* _Aim of the exercise_
Write out the data verbatim, from the line containing "Select 'Customized Logo Acceptable' text" through the line containing "This screenshot has", and leave the pictures out of your answer.

* _Records provided_

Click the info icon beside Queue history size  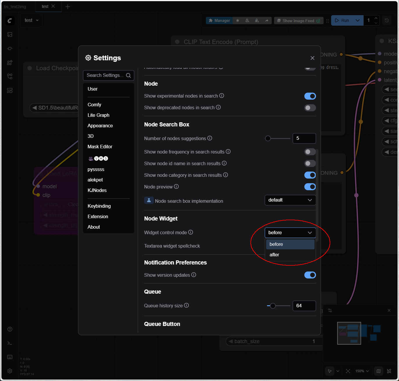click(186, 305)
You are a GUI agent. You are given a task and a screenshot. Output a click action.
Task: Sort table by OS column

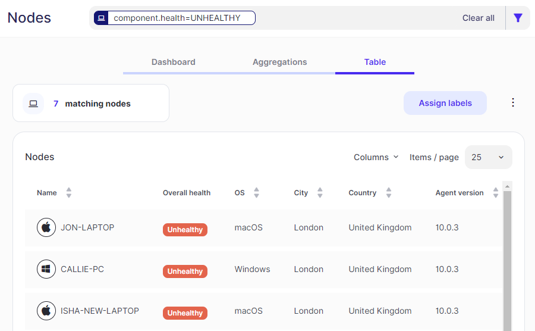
---
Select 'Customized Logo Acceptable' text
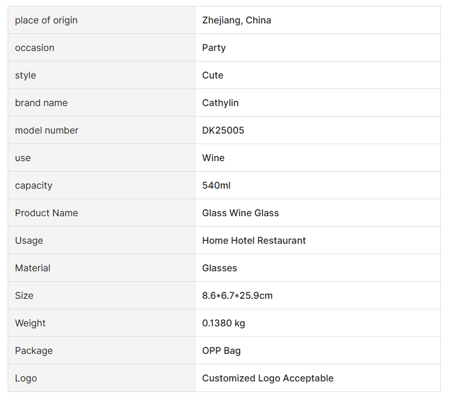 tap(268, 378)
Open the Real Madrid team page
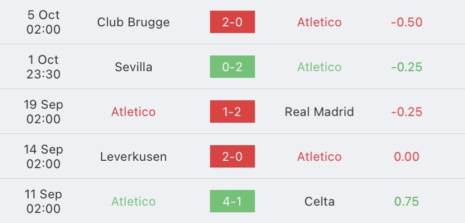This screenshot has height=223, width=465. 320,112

* _Response_
Select 'Customized Logo Acceptable' text
 tap(268, 378)
Open the Real Madrid team page
This screenshot has height=223, width=465. 320,112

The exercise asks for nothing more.